You might say that this media image doesn’t matter, because people know what profs are really like. This ought to be true, given that more and more people are educated beyond high school, and those who produce the media images of professors have probably attended university.
But I’m not convinced. Consider what, in fact, the public “knows” about university professors. They think we have four or five months of vacation each year. They think that every six years we get a whole year off, without work but with full pay. They think we’re unconnected to the real world and, at best, are engaged only with abstract, angels-dancing-on-a-pin type of questions.
They know that we teach. But they don’t know what we teach, how many students we have or what teaching involves. They know nothing about the supervision of graduate students. They may hear about the low number of academic “contact hours” and believe we are being paid enormous salaries for six or nine hours of work a week. If they judge by Hollywood films, they’re likely to think profs go into a classroom and just talk about whatever’s on their mind.
The public also has little or no concept of research. Scholars are sought out by the media and quoted on a daily basis for their expert opinions on everything from schoolyard bullying to climate change. Yet the stereotype of the absent-minded, navel-gazing professor still prevails within the popular imagination. I doubt that the public knows much, if anything, about the work done by political scientists, economists or sociologists.
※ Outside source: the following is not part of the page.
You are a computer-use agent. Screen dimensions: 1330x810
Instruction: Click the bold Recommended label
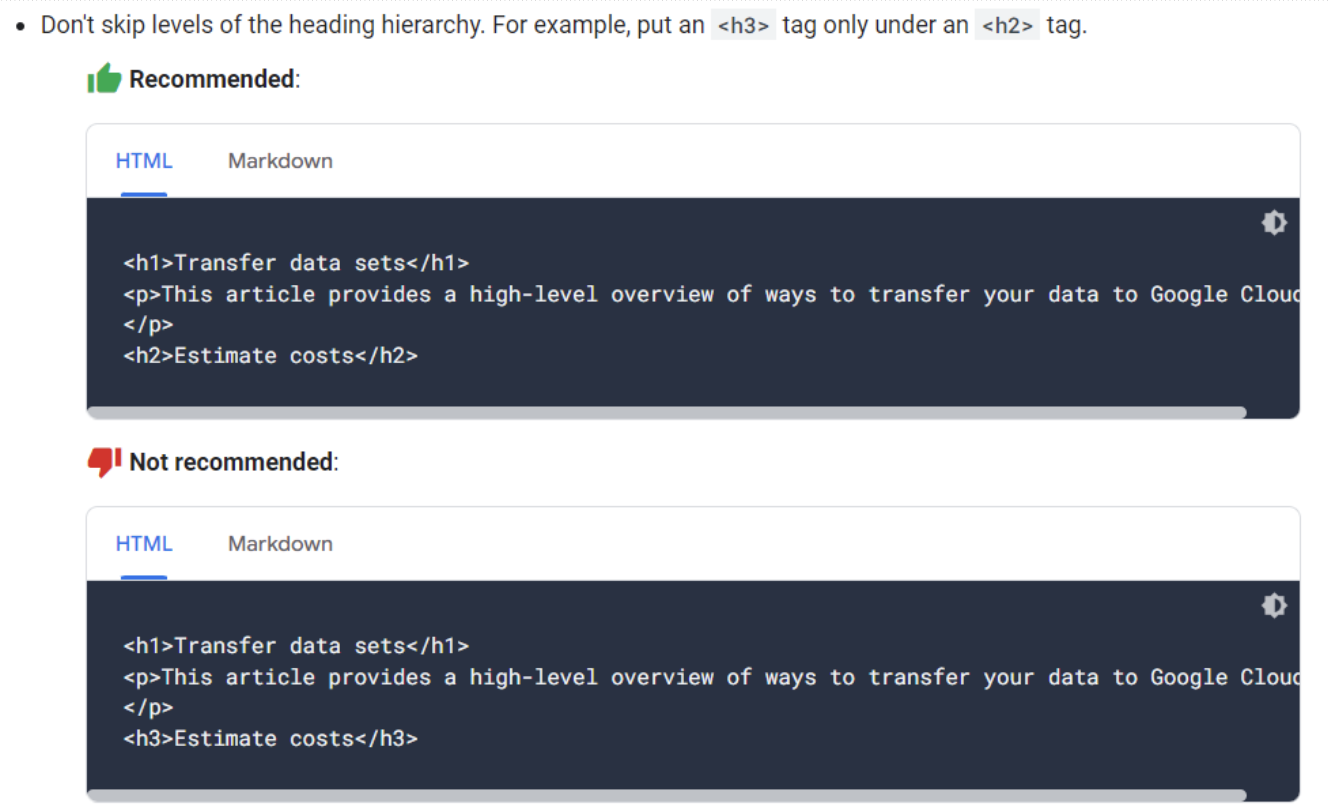point(213,79)
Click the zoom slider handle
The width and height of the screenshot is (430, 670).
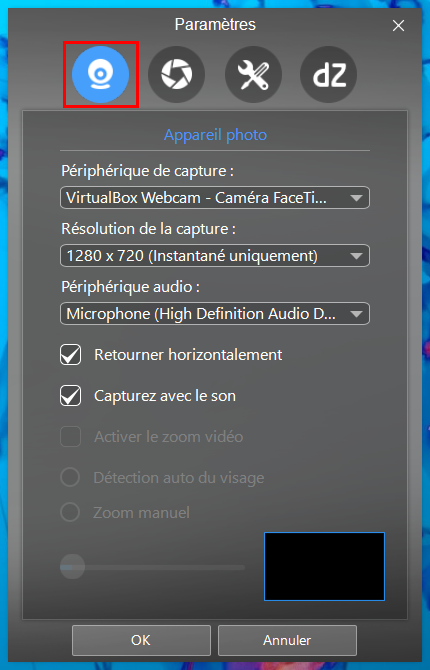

And legal theorists, philosophers, religion specialists and language scholars are completely unknown.
So academics are not well understood by the general public. And it’s not surprising. Even our students know little about our work. From their point of view we cease to exist outside the classroom, the laboratory and the office.
This general lack of knowledge was perhaps of small import in the past. But today it’s a mistake not to care what those beyond the campus think about professors. The public ignorance about academics and our work is not in our interests. In particular, it fails to encourage public support for the funding of higher education, especially in the humanities and social sciences.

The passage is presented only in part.